Call to transform universities in the US from Arizona State president

Published 01/03/2018

It’s time for America’s public colleges and universities to modernise to meet the changing demands of the technologically driven and globalised workforce of the future. That was the message at the National Governors Association annual meeting in Washington, DC, on February 25, 2018, at the “Pathways to Prosperity: The Future of Innovation in Higher Education” plenary session.

Michael M. Crow, president of Arizona State University, noted that “we are facing a fundamental economic and social change moment” in which no previous generation has experienced “with the rate of technological advancement accelerating infinitely”.

Crow said that the current model for higher education is “fixed, rigid, and largely incapable of understanding how to modernise”. Terms like ‘college’ and ‘postsecondary’ are outdated terms and “fixed boxes of the past…we need new labels,” he claimed.

Crow encouraged state governors to think of a new design for higher education, at a meeting attended by more than 40 states’ representatives. Details of the successful ASU-Starbucks partnership were shared with delegates.

“You all as governors are arbiters of the future,” said Crow. “You have the unique responsibility for advancing and designing and those elements of our democracy that are most critically dependent upon education and overseeing the educational processes in each of the states.

“So the question to you is…can we build a system in higher education that can be adaptive?”

Crow advocates for higher education developing universal learners who come in and out of higher education at different points in their lifetime.

“The question to you is… can we build a system in higher education that can be adaptive?”

ASU is considered to be a model university for innovation in public higher education, specifically with its integration of technology with learning and its positioning itself as a leader of an ‘enterprise model’ of higher education to meet the needs of the community, its students, and reflecting the diversity of the population in the student body.

“We set out to change the fundamental design of the university,” said Crow. “A public university must be at the speed of the economy; a public university must be at the speed of change.”

Student outcomes show that becoming more innovative has been successful. For instance, since 2003, ASU has increased the number of graduates from 8,000 to 24,000 and seen a 95% improvement of the four-year graduation rate.

Additionally, their partnership with Starbucks to deliver a high-quality higher education to the coffee firm’s employees, through ASU online degree programs, is cited as one such example of the university’s commitment to innovation.

The Starbucks College Achievement Plan began in June 2014 and is a first-of-its-kind partnership with ASU. It creates an opportunity for all US Starbucks employees to earn a bachelor’s degree, for free, through an ASU online degree program.

Any employee who works 20 hours a week or more is eligible for the program. 1,000 Starbucks employees have graduated from ASU and 7,000 are currently enrolled.

A recent graduate of ASU and Starbucks employee told her story at the event and revealed how traditional higher education can leave many promising students behind.

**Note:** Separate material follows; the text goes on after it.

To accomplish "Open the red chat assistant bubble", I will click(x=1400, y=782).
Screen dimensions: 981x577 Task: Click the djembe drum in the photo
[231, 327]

Susana Mojica, born in California to Mexican immigrant parents, first enrolled in college nearly two decades ago. After her first year, she realised she did not have the financial resources to continue her studies and feared a large debt burden because she would have to take out student loans, so she dropped out.

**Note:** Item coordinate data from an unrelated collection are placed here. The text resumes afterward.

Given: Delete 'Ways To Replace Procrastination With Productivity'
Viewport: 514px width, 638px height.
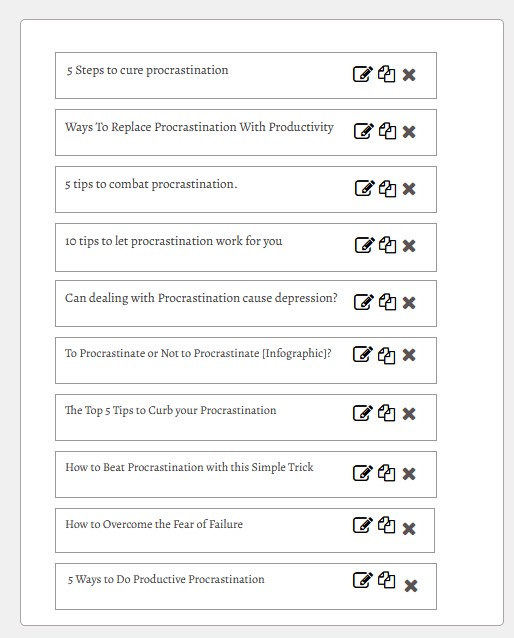Looking at the screenshot, I should (409, 132).
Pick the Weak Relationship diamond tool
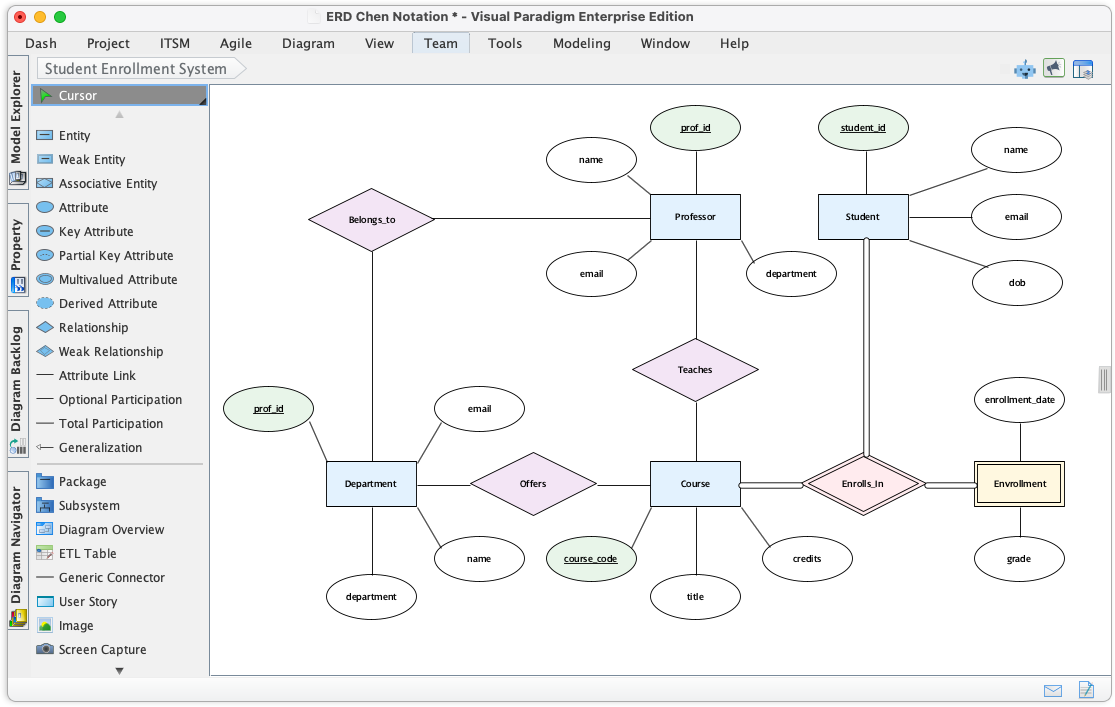1115x707 pixels. [110, 352]

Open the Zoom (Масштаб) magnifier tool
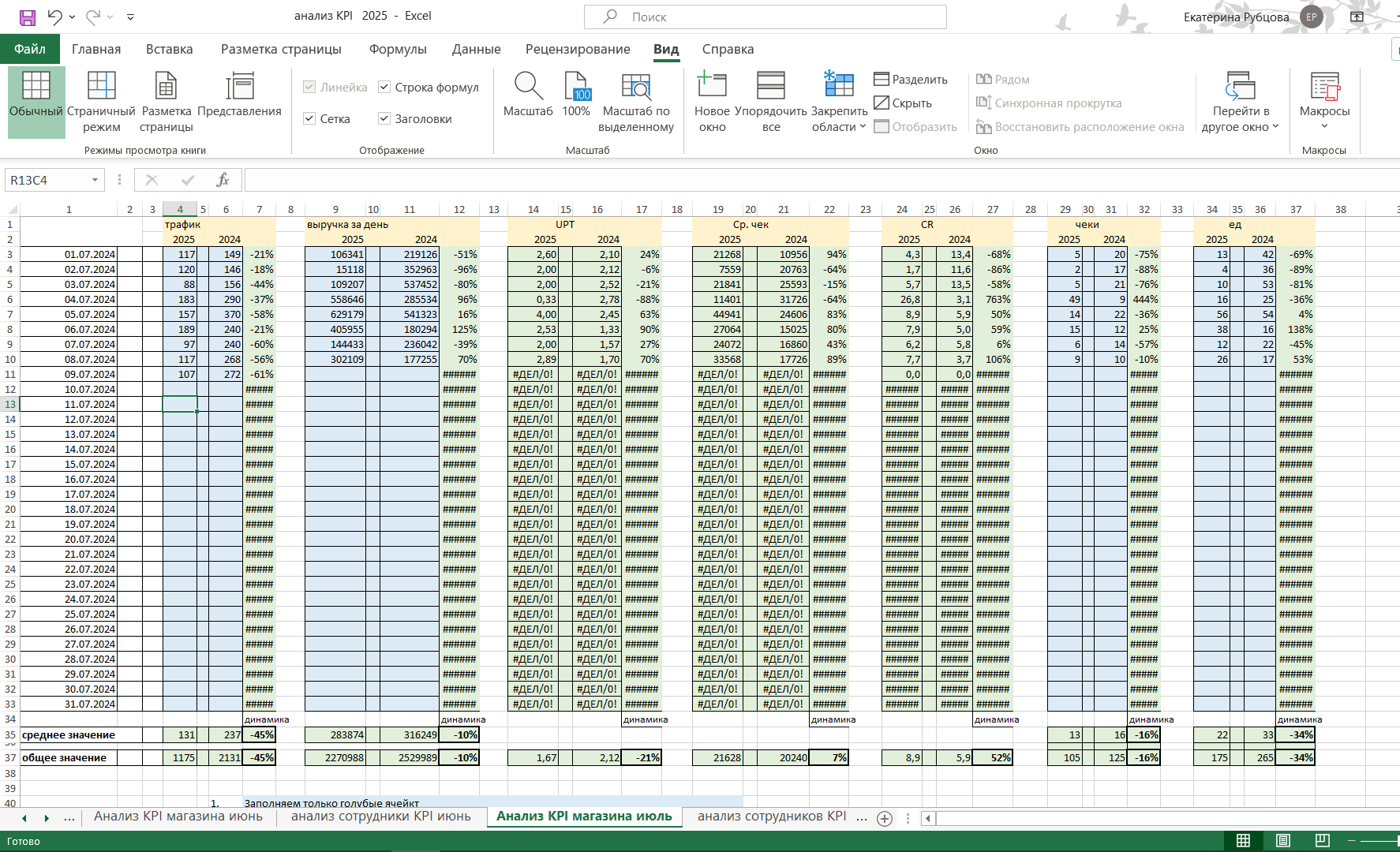pos(528,85)
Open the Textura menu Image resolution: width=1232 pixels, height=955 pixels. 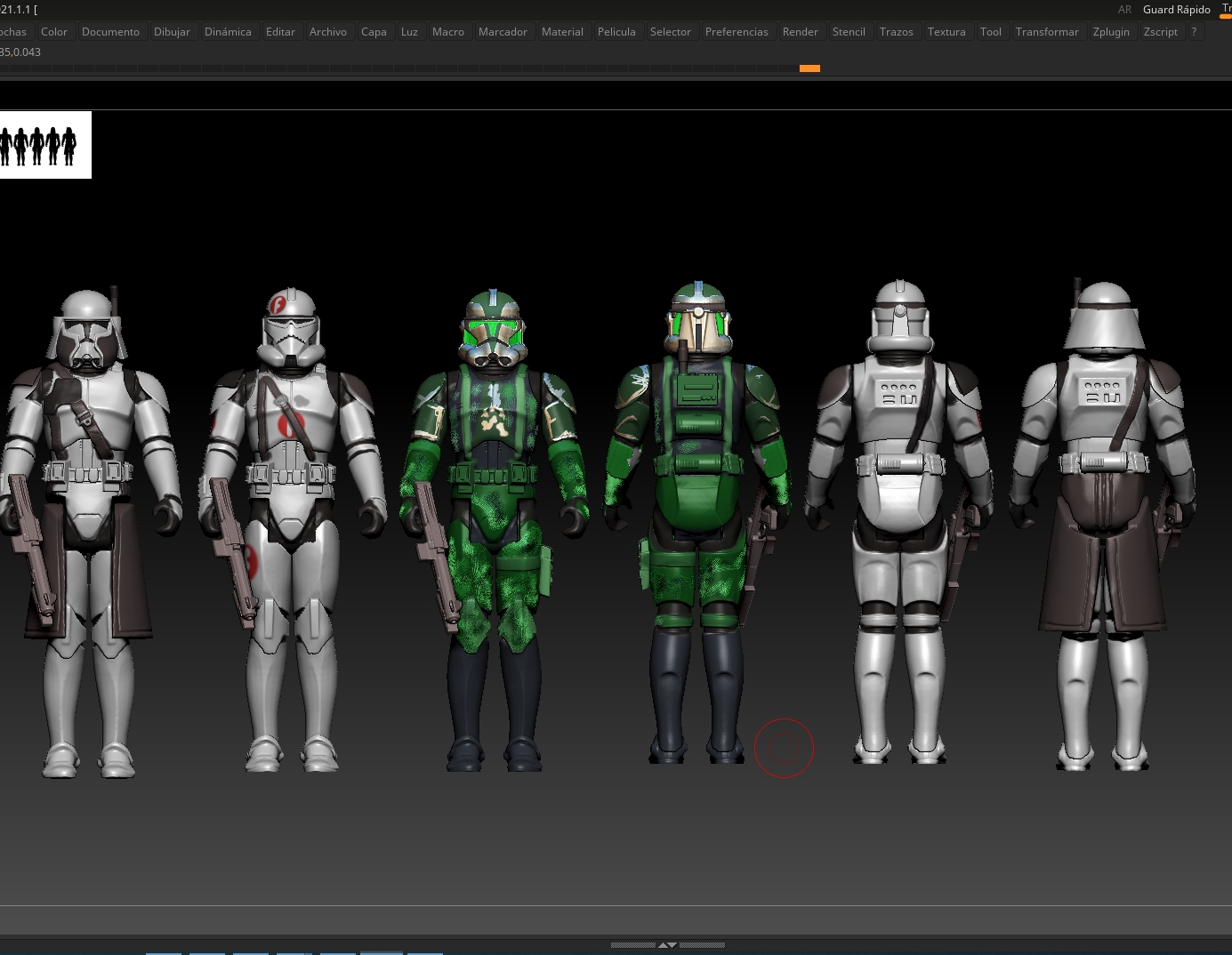(x=946, y=31)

Later, she began working part-time at a Starbucks to save for her own children’s college education.

Mojica remembers the day that ASU and Starbucks launched the Starbucks College Achievement Plan program. She signed up that very day.

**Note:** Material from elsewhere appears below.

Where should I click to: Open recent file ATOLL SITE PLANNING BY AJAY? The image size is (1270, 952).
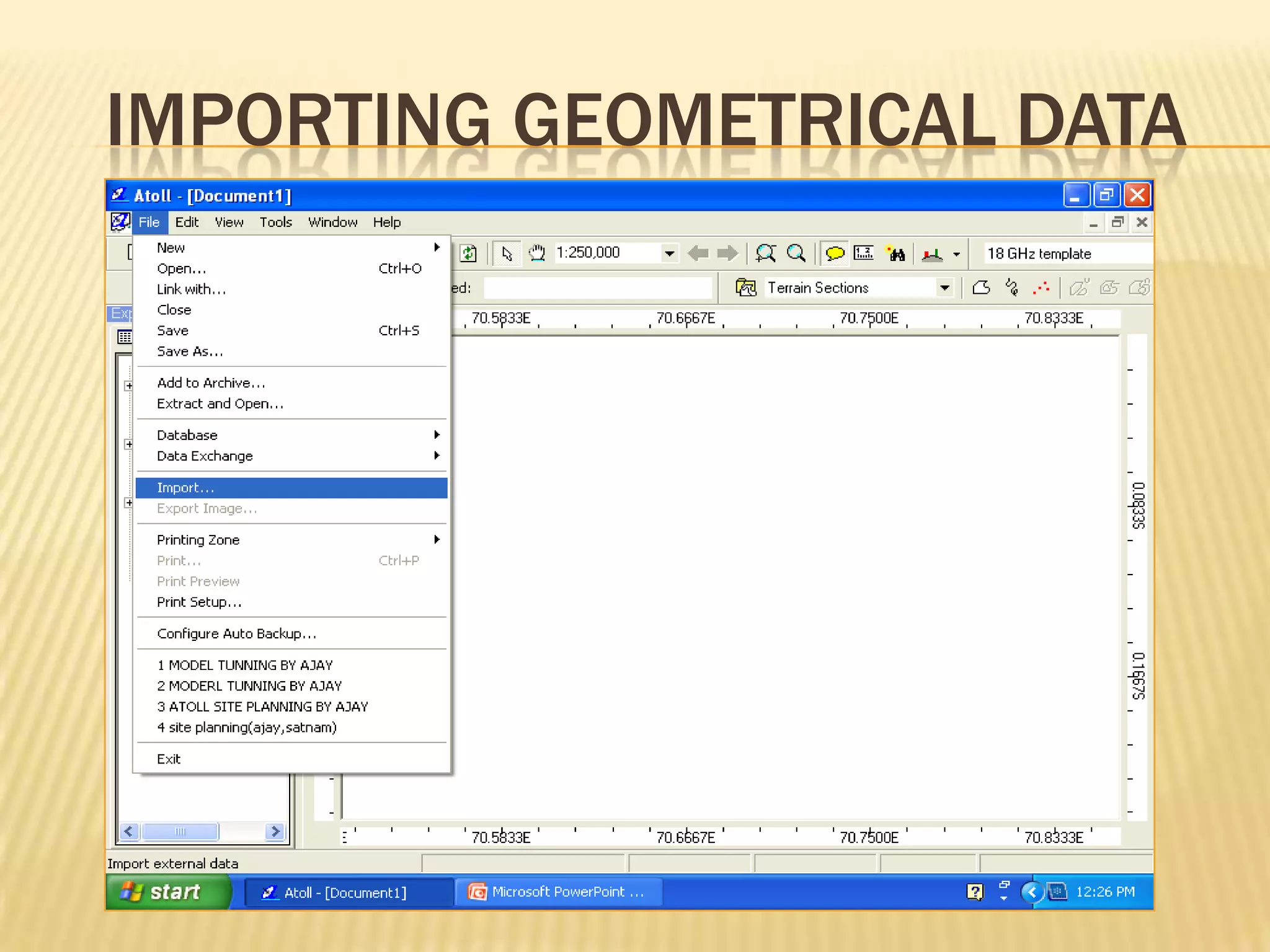[x=262, y=707]
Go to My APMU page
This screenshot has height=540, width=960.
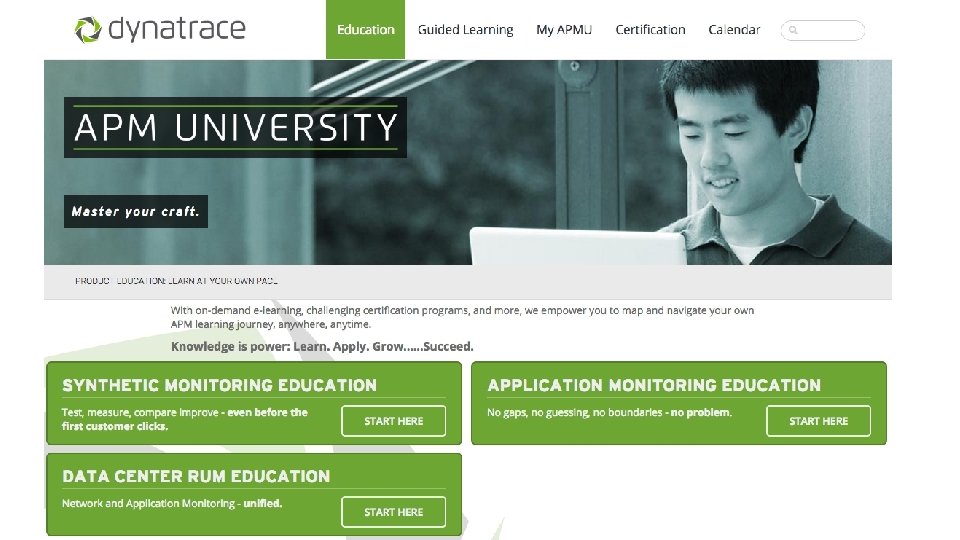(564, 29)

“I knew that this was my opportunity to go back to school,” Mojica recalls.

“It was my determination and hard work that got me to where I am at, but it wasn’t just my doing. It was Starbucks and Arizona State that gave me this lucky break and created this opportunity for me to thrive,” she said.

Mojica graduated from ASU in May 2017 and is currently enrolled in a master’s degree program in public health at George Mason University.